■ YOUR TASK
Exact repetition, please: start with the line where "How do I perform: Open" appears and stop after the final line of the records.

■ GIVEN RECORDS
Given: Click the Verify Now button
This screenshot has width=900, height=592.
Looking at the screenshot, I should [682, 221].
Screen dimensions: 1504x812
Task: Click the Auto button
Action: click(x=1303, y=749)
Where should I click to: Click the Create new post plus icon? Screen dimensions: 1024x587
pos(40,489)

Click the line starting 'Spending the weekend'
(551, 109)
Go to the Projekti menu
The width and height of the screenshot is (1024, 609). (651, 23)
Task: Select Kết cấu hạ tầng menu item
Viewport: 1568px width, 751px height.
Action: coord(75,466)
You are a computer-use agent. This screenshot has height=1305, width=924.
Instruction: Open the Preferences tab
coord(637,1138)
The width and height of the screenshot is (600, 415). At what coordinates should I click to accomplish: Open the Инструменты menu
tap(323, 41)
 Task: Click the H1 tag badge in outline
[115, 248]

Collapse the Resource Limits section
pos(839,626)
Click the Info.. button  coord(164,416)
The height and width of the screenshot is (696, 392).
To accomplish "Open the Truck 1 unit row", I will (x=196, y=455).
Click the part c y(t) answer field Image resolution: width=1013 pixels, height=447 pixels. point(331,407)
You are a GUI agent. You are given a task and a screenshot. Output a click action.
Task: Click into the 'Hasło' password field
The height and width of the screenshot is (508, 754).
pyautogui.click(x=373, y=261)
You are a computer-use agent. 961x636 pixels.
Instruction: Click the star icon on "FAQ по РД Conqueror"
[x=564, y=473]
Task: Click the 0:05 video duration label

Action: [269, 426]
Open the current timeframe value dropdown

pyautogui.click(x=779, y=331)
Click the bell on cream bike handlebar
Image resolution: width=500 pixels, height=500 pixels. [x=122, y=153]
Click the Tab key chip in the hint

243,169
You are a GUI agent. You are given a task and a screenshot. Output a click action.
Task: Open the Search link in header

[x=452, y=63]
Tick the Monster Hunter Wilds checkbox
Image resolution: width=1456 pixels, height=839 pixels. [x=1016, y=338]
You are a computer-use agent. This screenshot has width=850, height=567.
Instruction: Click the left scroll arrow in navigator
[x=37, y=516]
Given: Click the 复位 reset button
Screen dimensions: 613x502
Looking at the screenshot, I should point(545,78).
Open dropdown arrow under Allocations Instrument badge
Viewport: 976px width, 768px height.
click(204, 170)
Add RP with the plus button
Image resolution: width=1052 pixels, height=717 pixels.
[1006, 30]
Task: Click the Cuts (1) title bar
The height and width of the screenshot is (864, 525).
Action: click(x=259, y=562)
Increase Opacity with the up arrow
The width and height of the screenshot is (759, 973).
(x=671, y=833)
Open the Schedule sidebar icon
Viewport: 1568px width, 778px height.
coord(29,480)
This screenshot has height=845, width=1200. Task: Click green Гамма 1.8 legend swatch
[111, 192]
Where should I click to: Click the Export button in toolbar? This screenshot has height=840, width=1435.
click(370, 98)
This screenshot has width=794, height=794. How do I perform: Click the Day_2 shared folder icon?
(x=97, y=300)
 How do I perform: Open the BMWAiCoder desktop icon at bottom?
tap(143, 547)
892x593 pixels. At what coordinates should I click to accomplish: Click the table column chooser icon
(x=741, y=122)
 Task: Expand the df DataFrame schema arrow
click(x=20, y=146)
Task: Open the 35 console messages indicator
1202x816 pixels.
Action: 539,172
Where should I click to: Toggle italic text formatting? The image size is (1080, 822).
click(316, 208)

■ RESPONSE TO THIS EXERCISE
 How do I perform: Open the BMWAiCoder desktop icon at bottom?
tap(143, 547)
892x593 pixels. At what coordinates should I click to accomplish: Click the table column chooser icon
(x=741, y=122)
 Task: Expand the df DataFrame schema arrow
click(x=20, y=146)
Task: Open the 35 console messages indicator
1202x816 pixels.
Action: 539,172
Where should I click to: Toggle italic text formatting? The image size is (1080, 822).
click(316, 208)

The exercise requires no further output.